In season two, expect more spirited disagreements, and even more authenticity: the consultants hired for season one have been integrated into the production team in specific roles. A time jump will transport the characters to 1990, the year Madonna's hit song "Vogue" put ballroom culture on the mainstream radar.

One of those consultants, Jose Xtravaganza, was a choreographer for the song's video and the tour that followed, so there's some insider knowledge at work.

Mock points out, "The show will never be about Madonna, but [it is about] how the characters view that song." Some might see it as an opportunity, while others might fear being made into a novelty. "Everyone has opinions about whether it was cultural appreciation or cultural appropriation," Mock says. ("Cultural appropriation is just a nicer way of stealing," Porter says, laughing. "I call it stealing.")

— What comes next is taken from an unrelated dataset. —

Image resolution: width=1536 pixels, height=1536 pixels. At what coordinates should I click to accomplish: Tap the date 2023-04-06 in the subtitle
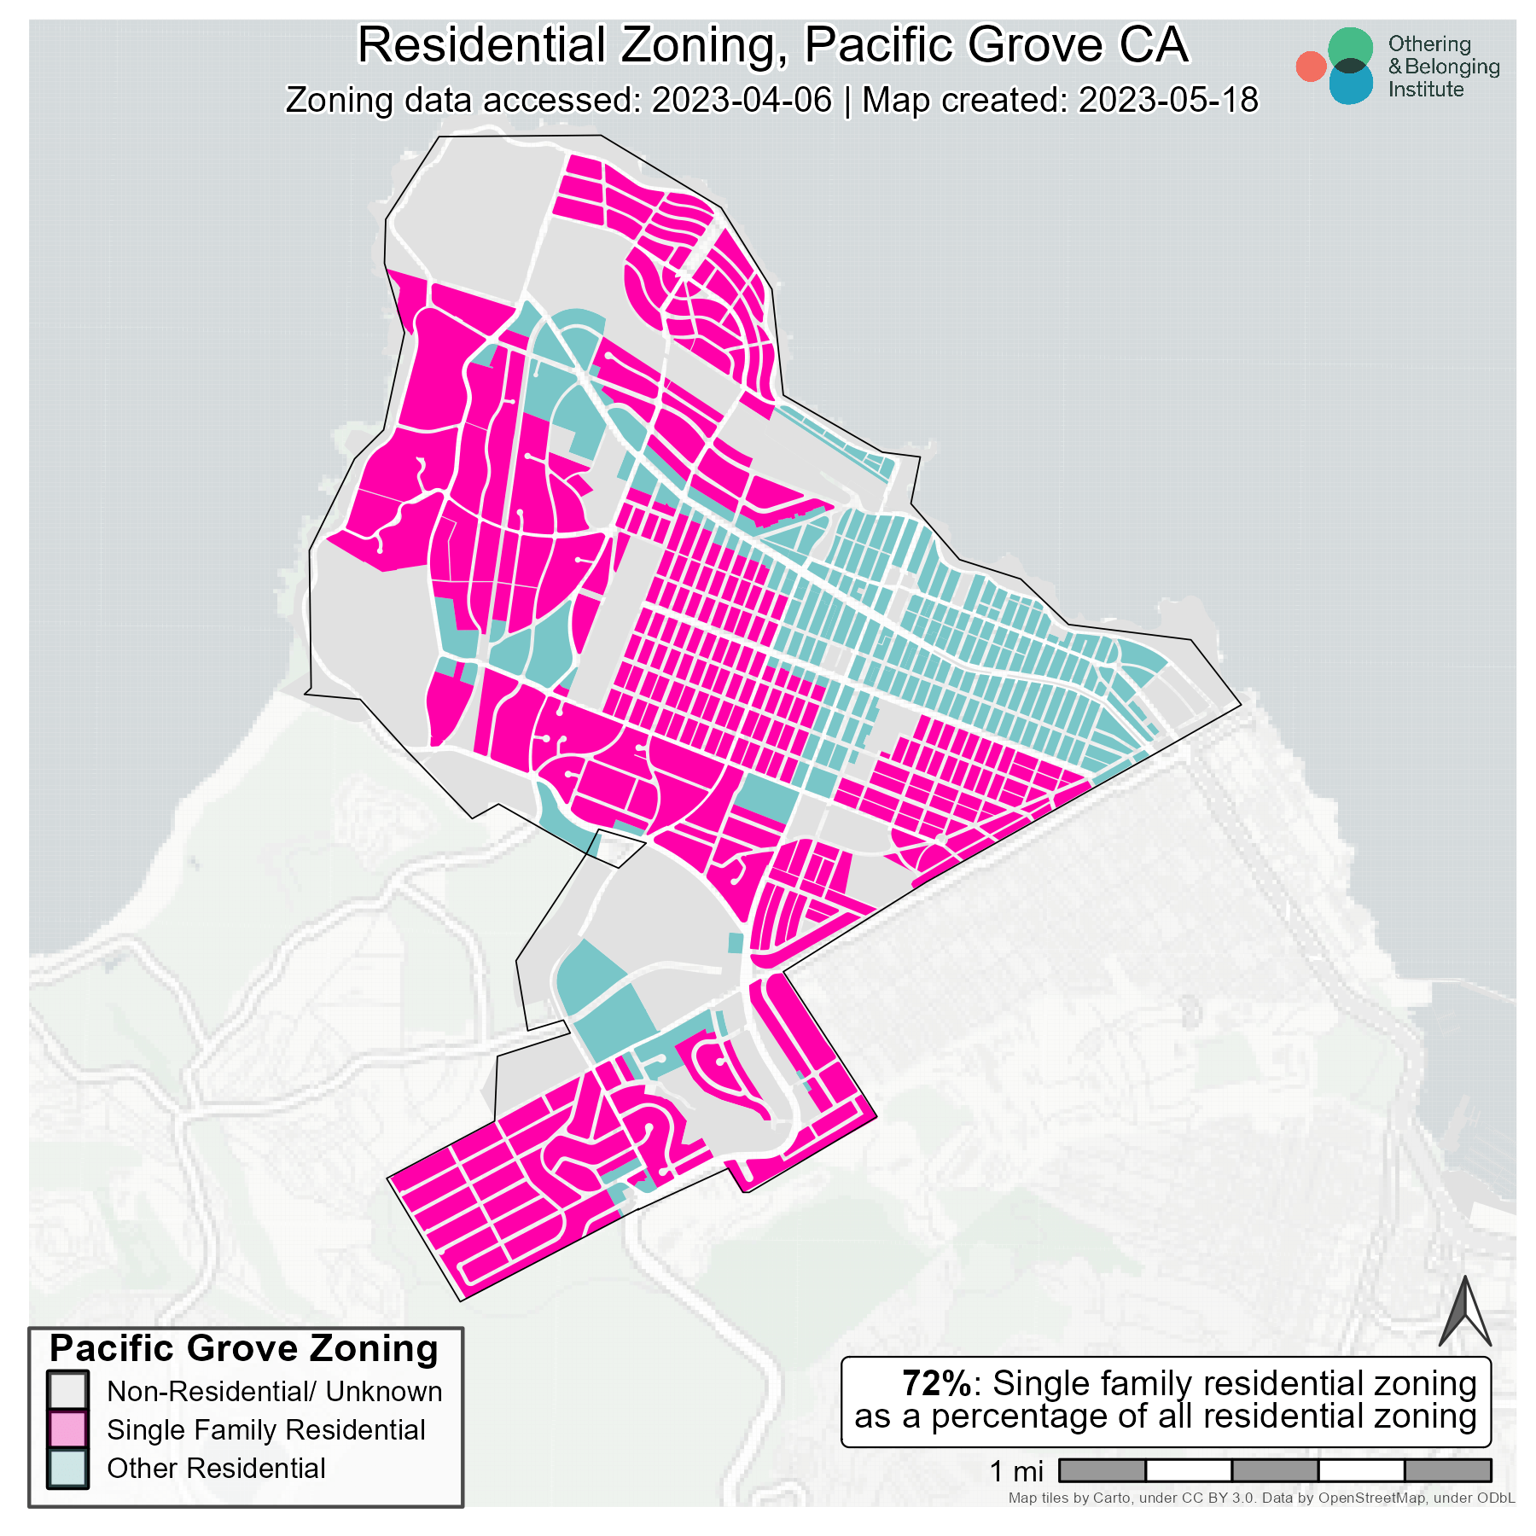pos(742,101)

Season two will also address the role of ACT UP (AIDS Coalition to Unleash Power, an advocacy group), and the relationship between the LGBTQ community and the Catholic Church.

"I've seen some critiques about how we didn't go back to the HIV-positive story with Blanca in season one," Canals says. "But I didn't want to perpetuate the trope of that's all she's ever thinking or talking about. Now that we've brought the audience in and they've fallen in love with these characters, we can deal with these other aspects of their experience."

"It's not tragedy–AIDS porn," Porter says. "Choosing life anyway is the story. I love that we get to see these people doing that. When we didn't have anywhere else to go, we closed ranks and chose life. That's why we're still here."